_WORK INSTRUCTIONS_
Each line in the records below, from the one that contains "Given: Open file browser via 浏览(B)... button" to the one that contains "Viewport: 1136px width, 852px height.", should be reproduced exactly, the first and last included.

_INFORMATION_
# # # # #

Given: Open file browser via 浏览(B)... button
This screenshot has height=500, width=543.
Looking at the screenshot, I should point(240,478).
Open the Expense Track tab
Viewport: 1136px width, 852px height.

# # # # #

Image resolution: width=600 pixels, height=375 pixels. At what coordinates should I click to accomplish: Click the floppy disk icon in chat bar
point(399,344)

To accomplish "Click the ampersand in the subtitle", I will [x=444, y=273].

# # # # #

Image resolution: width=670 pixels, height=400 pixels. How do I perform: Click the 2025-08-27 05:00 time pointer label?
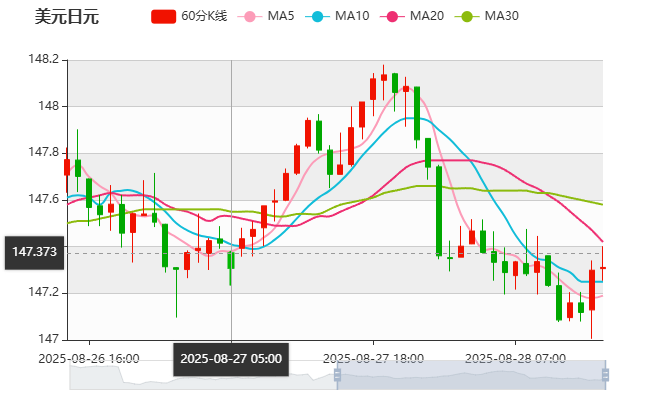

# # # # #

_WRITTEN RESPONSE_
Given: Open file browser via 浏览(B)... button
This screenshot has height=500, width=543.
Looking at the screenshot, I should point(240,478).
Open the Expense Track tab
Viewport: 1136px width, 852px height.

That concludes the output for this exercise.